Apple. For some of you who know me, you will know that despite being a total nerd I admit the practicality of all Apple devices and I use the entire ecosystem because “it simply works”. I started to use them way back when Steve Jobs was at his peak - I had the first iphone and I was amazed by the product quality and details. Funny enough it was not his genius that got Apple to a multiple trillion company. It was Tim Cook. Tim Cook is well known for his operational efficiency and how he sucked the air and creativity out of the brand but more than tripled the valuation for just a few years. He slashed inventory from 30 days to 6 days, made the iPhone boxes small enough to fit 70% more units per shipping pallet, and turned Apple into the first company to hit $1 trillion, $2 trillion, $3 trillion, and $4 trillion — all without a single mass layoff.

Meta. After an all-time high in 2021, in October 2022 Meta’s stock crashed 76% to $88 — an all-time low since 2016. They had to act fast. So what do they do? Well it turns out firing 21,000 people could triple your stock price in less than a year. Meta’s stock went from $88 to $796. What followed was a Year of Efficiency for Meta. Revenue per employee soaring, stock recovering 194%. Wall Street rewards lean operations & other companies took note.

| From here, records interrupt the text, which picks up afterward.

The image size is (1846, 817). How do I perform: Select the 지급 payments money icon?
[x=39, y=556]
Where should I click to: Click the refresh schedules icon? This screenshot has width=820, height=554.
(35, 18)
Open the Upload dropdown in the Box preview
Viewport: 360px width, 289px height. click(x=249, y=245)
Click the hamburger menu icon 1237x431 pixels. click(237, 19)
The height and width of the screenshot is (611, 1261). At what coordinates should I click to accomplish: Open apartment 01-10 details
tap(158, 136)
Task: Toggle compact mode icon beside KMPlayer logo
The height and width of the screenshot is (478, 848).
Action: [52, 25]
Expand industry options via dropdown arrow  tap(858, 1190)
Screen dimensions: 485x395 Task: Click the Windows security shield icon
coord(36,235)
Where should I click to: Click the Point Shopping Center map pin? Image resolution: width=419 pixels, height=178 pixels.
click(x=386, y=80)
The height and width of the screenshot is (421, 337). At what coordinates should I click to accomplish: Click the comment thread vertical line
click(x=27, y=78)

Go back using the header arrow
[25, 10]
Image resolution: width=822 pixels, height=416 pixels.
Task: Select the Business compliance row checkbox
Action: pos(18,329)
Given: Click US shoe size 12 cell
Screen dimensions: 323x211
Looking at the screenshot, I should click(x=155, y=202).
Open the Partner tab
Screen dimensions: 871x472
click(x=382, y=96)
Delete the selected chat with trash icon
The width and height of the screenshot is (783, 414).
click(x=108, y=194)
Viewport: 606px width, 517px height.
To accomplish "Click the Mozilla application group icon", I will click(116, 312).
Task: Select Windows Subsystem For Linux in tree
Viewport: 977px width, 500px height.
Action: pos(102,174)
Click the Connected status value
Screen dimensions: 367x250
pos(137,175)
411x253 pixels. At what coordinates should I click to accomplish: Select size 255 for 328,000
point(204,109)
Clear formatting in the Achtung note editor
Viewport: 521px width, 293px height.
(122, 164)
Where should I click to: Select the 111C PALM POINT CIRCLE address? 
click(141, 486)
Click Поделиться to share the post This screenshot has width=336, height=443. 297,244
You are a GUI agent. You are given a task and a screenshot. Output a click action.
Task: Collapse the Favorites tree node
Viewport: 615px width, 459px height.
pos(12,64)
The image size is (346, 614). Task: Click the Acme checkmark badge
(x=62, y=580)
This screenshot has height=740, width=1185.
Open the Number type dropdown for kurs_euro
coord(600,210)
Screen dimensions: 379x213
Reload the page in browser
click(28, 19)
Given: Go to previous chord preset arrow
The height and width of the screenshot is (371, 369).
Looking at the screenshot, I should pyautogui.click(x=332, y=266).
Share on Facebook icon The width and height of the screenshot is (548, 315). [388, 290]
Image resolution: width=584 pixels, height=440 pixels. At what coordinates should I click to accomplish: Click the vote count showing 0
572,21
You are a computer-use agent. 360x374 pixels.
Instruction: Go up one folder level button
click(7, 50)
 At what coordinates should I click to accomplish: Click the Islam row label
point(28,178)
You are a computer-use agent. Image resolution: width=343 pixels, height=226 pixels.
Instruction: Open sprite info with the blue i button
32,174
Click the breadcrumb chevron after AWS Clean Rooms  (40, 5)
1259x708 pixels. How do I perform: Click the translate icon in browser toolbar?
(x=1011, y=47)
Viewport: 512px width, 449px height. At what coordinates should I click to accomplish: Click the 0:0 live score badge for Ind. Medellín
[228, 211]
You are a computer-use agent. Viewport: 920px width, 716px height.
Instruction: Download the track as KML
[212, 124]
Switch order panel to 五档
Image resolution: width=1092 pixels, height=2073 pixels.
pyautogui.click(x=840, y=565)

What both companies proved — through very different means — became an industry standard. A playbook that everybody will follow. A shortcut teleportation device to a good valuation and some happy shareholders. We built it and gave them the tools.

Am I the Next Sacrifice in the Name of the Shareholders.

Full-stack engineers were replacing specialists in 2014. DevOps was automating the pipeline in 2013. Cloud was supposed to save us money and didn’t. FinOps was invented to clean up the mess. Platform engineering tried to solve an issue but created few others. The monolith came back and not really. Every single one of these signals reduced the need for headcount — years before anyone typed a prompt.

And here’s the part nobody talks about: there is not a single multi-trillion dollar company built by AI. Not one. The AI companies themselves are burning billions. OpenAI lost $5 billion in 2024. The companies that actually reached trillions — Apple, Meta, Microsoft — got there through operational efficiency. Smaller boxes. Fewer managers. Leaner teams. Better pipelines. Not better prompts.

But here’s what genuinely worries me. If we keep cutting the engineers who actually understand how systems work — the ones with deep architectural knowledge, the ones who’ve debugged distributed systems at 3 AM, the ones who know why something should be built a certain way — then who’s left to prompt? AI won’t own the outage. It won’t own the deadline. It won’t own the decision. It needs someone who does. And if we fire all those people in the name of efficiency, we’re not automating intelligence. We’re automating ignorance.

Understanding the pattern is the first step to not repeating it. The engineers who care about craft, who refuse to cut corners, who treat their domain knowledge as non-negotiable — they’re not the cost to be optimized. They’re the reason any of this works. And in an industry that keeps sacrificing people for stock prices, holding onto your moral values isn’t idealism — it’s survival.

AI didn’t cause this. Revenue did. The same driver it’s always been. The same pattern it’s always followed. We just gave it a new name.